Constraints and Predicates: A Brief Tutorial (Part 2)
This is the second part of a three-part tutorial article on the subject of integrity constraints. In the first part, after a number of preliminaries, I discussed a set of six examples, giving in each case a natural-language statement and a formal expression of the constraint in question. Now I want to move on to introduce some simple but fundamental concepts and terminology.
Let's return to the first example from Part 1 ("Every supplier status value is in the range 1 to 100 inclusive"). Here again is the precise formulation:
As I pointed out in Part 1, this constraint involves just a single relvar; in fact, it involves just one variable of any kind -- namely, the suppliers relvar S. Let me immediately qualify this remark! In fact, of course, the constraint does also involve certain so-called "bound" variables: namely, s#, sn, st, and sc. However, bound variables aren't variables in the usual programming language sense -- instead, they're variables in the sense of logic. You can think of a bound variable as a kind of "dummy" variable, in a sense. For consider:
- If we replace all appearances within the formal expression shown above of, e.g., the symbol st by any other symbol, say the symbol xyz, the constraint remains logically unchanged.
- By contrast, the same is certainly not true if we replace all appearances of, e.g., the symbol S -- which denotes a "nondummy" variable, of course -- by, say, the symbol SP.
From this point forward, I'll take the term variable to mean a variable in the usual programming language sense specifically, not a variable in the sense of logic (barring explicit statements to the contrary, of course).
To say it again, then, the formal expression of the constraint involves a variable, S. Thus, although that expression is indeed truth-valued, we can't say what its value is -- i.e., we can't say what truth value it yields -- until we substitute a value for that variable. (Indeed, different substitutions will yield different truth values, in general.) In other words, the expression is a predicate.
What's a predicate? In general, a predicate is a truth-valued function (i.e, a function that, when it's invoked, returns a truth value); it has a set of parameters (as do all functions), and an argument value has to be supplied for each such parameter when the function is invoked ("when the predicate is instantiated," as the logicians say). In the case at hand, then, when we want to instantiate the predicate -- which is to say, when we want to check the constraint -- we supply as argument (the sole argument, as it happens) the relation that's the current value of relvar S, and the expression can then be evaluated.

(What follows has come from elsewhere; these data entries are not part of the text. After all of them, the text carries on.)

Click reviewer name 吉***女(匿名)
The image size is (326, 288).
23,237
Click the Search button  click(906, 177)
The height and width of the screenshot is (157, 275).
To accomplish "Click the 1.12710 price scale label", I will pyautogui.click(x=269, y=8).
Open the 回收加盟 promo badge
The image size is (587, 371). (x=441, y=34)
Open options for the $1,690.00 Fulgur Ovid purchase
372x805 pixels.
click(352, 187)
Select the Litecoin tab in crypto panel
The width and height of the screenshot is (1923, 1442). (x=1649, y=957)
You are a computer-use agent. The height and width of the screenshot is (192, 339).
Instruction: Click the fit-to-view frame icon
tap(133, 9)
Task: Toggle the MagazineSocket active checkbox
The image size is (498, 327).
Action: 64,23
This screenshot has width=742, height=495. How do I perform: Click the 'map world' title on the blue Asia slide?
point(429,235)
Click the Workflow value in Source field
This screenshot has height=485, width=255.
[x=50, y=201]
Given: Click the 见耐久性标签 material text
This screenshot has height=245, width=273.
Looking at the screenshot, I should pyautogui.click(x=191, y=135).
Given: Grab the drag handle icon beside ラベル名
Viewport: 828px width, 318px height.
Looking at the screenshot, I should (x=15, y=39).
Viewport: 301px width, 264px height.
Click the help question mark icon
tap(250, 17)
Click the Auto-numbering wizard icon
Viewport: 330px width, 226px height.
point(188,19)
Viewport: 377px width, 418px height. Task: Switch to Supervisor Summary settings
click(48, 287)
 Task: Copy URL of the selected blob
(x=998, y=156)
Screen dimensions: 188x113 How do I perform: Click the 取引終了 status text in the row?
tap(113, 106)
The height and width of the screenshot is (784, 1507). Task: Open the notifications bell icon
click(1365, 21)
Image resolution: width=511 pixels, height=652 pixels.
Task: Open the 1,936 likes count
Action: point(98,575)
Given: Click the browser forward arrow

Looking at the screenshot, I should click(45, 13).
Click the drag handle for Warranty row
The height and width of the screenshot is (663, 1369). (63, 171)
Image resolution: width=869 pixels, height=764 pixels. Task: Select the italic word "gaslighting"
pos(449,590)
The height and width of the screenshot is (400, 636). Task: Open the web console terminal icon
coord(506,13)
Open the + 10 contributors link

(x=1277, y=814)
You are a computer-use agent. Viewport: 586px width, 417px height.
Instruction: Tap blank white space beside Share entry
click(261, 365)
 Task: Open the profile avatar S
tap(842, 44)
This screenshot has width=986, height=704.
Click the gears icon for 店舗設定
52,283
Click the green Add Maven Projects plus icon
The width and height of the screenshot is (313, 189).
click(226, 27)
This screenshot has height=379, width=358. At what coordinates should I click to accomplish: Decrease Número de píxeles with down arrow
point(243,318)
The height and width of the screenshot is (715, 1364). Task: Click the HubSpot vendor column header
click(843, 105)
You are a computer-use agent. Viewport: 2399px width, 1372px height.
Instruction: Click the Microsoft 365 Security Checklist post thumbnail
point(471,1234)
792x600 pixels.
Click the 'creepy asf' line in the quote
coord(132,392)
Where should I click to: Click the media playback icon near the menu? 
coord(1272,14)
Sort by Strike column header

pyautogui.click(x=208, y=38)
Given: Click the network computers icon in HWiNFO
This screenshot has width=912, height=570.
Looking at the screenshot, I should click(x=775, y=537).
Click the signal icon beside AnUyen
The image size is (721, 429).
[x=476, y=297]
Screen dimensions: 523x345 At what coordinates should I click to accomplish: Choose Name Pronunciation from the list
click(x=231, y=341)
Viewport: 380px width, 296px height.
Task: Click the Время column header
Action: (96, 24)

Now, when we do instantiate that predicate, and in effect replace the sole parameter by some argument, we wind up with a truth-valued expression that involves no variables at all, only values. And, of course, analogous remarks apply to constraints involving two, three, four, ..., or any number of relvars; in all cases, when we need to evaluate the expression (i.e., when we need to check the constraint), we replace each parameter by the relation that's the current value of the applicable relvar, and what we wind up with is an expression that involves no variables at all.
In logic, a truth-valued expression that involves no variables at all is said to be a proposition. A proposition thus evaluates to either true or false, unequivocally (it can be thought of as a degenerate predicate -- i.e., a predicate that involves zero variables). Here are a few simple examples:
- The sun is a star.
- The moon is a star.
- The sun is further away from us than the moon.
- George W. Bush won the US presidential election in the year 2000.
I'll leave it to you to decide which of these propositions evaluate to true and which to false. Do please note, however, that not all propositions are ones that evaluate to true (to think otherwise is a mistake all too easily made).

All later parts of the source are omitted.